++++ Data records ++++
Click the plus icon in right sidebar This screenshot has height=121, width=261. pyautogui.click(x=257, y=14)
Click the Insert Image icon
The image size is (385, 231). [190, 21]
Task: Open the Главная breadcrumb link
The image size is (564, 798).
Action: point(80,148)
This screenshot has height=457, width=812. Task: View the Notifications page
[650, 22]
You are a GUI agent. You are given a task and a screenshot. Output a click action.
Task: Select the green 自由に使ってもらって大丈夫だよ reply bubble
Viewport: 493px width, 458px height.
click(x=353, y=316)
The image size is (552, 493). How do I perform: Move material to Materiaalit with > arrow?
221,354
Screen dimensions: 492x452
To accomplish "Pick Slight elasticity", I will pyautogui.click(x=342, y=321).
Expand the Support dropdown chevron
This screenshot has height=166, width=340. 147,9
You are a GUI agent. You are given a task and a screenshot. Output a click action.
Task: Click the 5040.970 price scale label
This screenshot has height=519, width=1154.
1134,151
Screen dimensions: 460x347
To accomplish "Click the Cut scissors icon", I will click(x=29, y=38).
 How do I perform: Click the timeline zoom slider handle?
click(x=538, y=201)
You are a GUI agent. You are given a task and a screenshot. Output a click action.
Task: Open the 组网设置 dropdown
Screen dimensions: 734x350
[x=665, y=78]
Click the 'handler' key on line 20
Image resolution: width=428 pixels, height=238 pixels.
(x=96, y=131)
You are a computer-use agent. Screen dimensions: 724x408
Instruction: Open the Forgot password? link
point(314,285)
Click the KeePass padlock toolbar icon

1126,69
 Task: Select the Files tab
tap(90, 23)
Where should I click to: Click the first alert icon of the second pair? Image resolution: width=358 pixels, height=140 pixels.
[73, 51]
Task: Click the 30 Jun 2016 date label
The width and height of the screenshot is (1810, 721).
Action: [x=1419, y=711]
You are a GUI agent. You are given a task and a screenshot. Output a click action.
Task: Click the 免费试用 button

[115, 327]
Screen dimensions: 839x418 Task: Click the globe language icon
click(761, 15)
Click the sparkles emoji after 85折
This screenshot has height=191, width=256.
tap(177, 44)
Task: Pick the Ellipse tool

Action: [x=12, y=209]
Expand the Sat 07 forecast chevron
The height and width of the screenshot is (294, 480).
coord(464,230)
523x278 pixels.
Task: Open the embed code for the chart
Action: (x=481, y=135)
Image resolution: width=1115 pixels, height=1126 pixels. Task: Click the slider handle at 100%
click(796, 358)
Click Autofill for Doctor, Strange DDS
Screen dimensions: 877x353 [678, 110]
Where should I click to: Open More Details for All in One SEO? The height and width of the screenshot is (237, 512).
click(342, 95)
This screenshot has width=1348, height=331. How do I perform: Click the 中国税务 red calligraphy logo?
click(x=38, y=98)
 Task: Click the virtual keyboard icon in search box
++++
What is being asked » Provide an exact reproduction of all the entries shown above.

Output »
Click the plus icon in right sidebar This screenshot has height=121, width=261. pyautogui.click(x=257, y=14)
Click the Insert Image icon
The image size is (385, 231). [190, 21]
Task: Open the Главная breadcrumb link
The image size is (564, 798).
Action: point(80,148)
This screenshot has height=457, width=812. Task: View the Notifications page
[650, 22]
You are a GUI agent. You are given a task and a screenshot. Output a click action.
Task: Select the green 自由に使ってもらって大丈夫だよ reply bubble
Viewport: 493px width, 458px height.
click(x=353, y=316)
The image size is (552, 493). How do I perform: Move material to Materiaalit with > arrow?
221,354
Screen dimensions: 492x452
To accomplish "Pick Slight elasticity", I will pyautogui.click(x=342, y=321).
Expand the Support dropdown chevron
This screenshot has height=166, width=340. 147,9
You are a GUI agent. You are given a task and a screenshot. Output a click action.
Task: Click the 5040.970 price scale label
This screenshot has height=519, width=1154.
1134,151
Screen dimensions: 460x347
To accomplish "Click the Cut scissors icon", I will click(x=29, y=38).
 How do I perform: Click the timeline zoom slider handle?
click(x=538, y=201)
You are a GUI agent. You are given a task and a screenshot. Output a click action.
Task: Open the 组网设置 dropdown
Screen dimensions: 734x350
[x=665, y=78]
Click the 'handler' key on line 20
Image resolution: width=428 pixels, height=238 pixels.
(x=96, y=131)
You are a computer-use agent. Screen dimensions: 724x408
Instruction: Open the Forgot password? link
point(314,285)
Click the KeePass padlock toolbar icon

1126,69
 Task: Select the Files tab
tap(90, 23)
Where should I click to: Click the first alert icon of the second pair? Image resolution: width=358 pixels, height=140 pixels.
[73, 51]
Task: Click the 30 Jun 2016 date label
The width and height of the screenshot is (1810, 721).
Action: [x=1419, y=711]
You are a GUI agent. You are given a task and a screenshot. Output a click action.
Task: Click the 免费试用 button

[115, 327]
Screen dimensions: 839x418 Task: Click the globe language icon
click(761, 15)
Click the sparkles emoji after 85折
This screenshot has height=191, width=256.
tap(177, 44)
Task: Pick the Ellipse tool

Action: [x=12, y=209]
Expand the Sat 07 forecast chevron
The height and width of the screenshot is (294, 480).
coord(464,230)
523x278 pixels.
Task: Open the embed code for the chart
Action: (x=481, y=135)
Image resolution: width=1115 pixels, height=1126 pixels. Task: Click the slider handle at 100%
click(796, 358)
Click Autofill for Doctor, Strange DDS
Screen dimensions: 877x353 [678, 110]
Where should I click to: Open More Details for All in One SEO? The height and width of the screenshot is (237, 512).
click(342, 95)
This screenshot has width=1348, height=331. How do I perform: Click the 中国税务 red calligraphy logo?
click(x=38, y=98)
 Task: Click the virtual keyboard icon in search box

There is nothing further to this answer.